Questions based on derivation of electrical potential energy

1. Nov 13, 2015

gracy

Consider a system of two charges $q_1$ and $q_2$ separated by distance $r_1$.This configuration is associated with a potential energy $U_1$.When the separation is increased to $r_2$.Potential energy becomes $U_2$

$dW_E$=$\vec{F}$.$\vec{dr}$

$dW_E$=$Fdrcos0$=$\frac{1}{4πε0}\frac{q_1q_2}{r^2}$dr

⇒$W_E$=$\int_{r_1}^{r_2}$$\frac{1}{4πε0}$$\frac{q_1q_2}{r^2}$dr

$W_E$=$\frac{-q_1q_2}{4πε0}$$[\frac{1}{r_2}$-$\frac{1}{r_1}]$

By definition of potential energy ,

$U_2$-$U_1$=$-W_E$

⇒$U_2$-$U_1$=$\frac{q_1q_2}{4πε0}$$[\frac{1}{r_2}$-$\frac{1}{r_1}]$

Taking infinity as reference i.e $r_1$=∞ and $U_1$=0

⇒$U_2$-0=$\frac{q_1q_2}{4πε0}$$[\frac{1}{r_2}$-$\frac{1}{∞}]$

⇒$U_2$=$\frac{1}{4πε0}$$\frac{q_1q_2}{r^2}$

Taking $U_2$=$U$ and $r_2$=$r_1$

$U$=$\frac{1}{4πε0}$$\frac{q_1q_2}{r}$

I want to ask as we can see $r_2$is >$r_1$

and then problem assumes $r_1$ to be ∞ my question is what is $r2$ then?how can $r_2$ be greater than $r_1$?How can any number be greater than infinity?

2. Nov 13, 2015

jbriggs444

The only place where I see an assumption that r2 > r1 is in the limits of integration in $W_E =\int_{r_1}^{r_2} \frac{1}{4πε0}\frac{q_1q_2}{r^2}dr$

But that is not an assumption that r2 > r1. You can evaluate an integral from a larger endpoint to a smaller.

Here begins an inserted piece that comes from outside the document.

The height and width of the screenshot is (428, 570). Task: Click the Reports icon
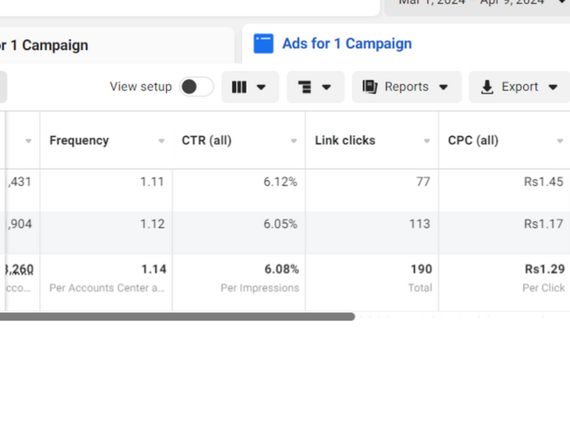(370, 87)
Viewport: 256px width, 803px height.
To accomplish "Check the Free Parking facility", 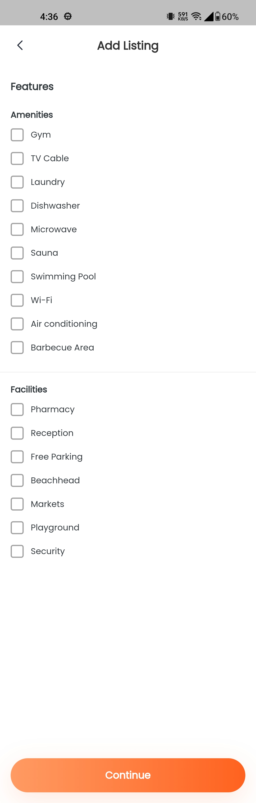I will (17, 457).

The result is the negative of the same integral evaluated from smaller to larger.

3. Nov 13, 2015

Mister T

This is what we see looking at the figure, yes.

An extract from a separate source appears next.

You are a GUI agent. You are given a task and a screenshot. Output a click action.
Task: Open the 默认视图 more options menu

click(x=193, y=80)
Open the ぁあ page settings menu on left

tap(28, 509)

Yes, now they want you to imagine increasing $r_1$ so that it's not only bigger than $r_2$ but bigger than any value of $r$ you can imagine.

They replaced $r_2$ with $r$, meaning that instead of thinking of it as a fixed value for the separation distance, it's now thought of as a variable.

It can't. Very poorly authored example, if you ask me.

4. Nov 14, 2015

gracy

But they don't want to increase $r_1$ such that distance between them becomes greater than $r_2$ instead they want to increase $r_1$ such that distance between them becomes $r_2$

5. Nov 14, 2015

haruspex

Unless you have mistyped the final equation, it contains r, not r1. So it's a misprint: they mean replacing r2 with r.

6. Nov 14, 2015

gracy

Yes.

7. Nov 14, 2015

haruspex

It isn't. When you write an integral from a to b, there is no requirement for b to be greater than a:
$\int_a^bf(x)dx = -\int_b^af(x)dx$

8. Nov 14, 2015

gracy

Yes,you have told me once.Upper and lower limit just indicate final and initial positions but this line confused me

9. Nov 14, 2015

haruspex

Ok, but the equation is valid either way. With hindsight, the author might have preferred to write "changed to r2".

10. Nov 14, 2015

gracy

I can also refer to this http://aakashtestguru.com/document/askExpert/08-10-2015-18:26:171608102015DP.pdf [Broken]
for derivation of potential energy between the two charges ,right?

Last edited by a moderator: May 7, 2017
11. Nov 14, 2015

Mister T

Is this another typo then?

I suggest you present the entire example, as it was written by the author, along with a reference to the text you are quoting from.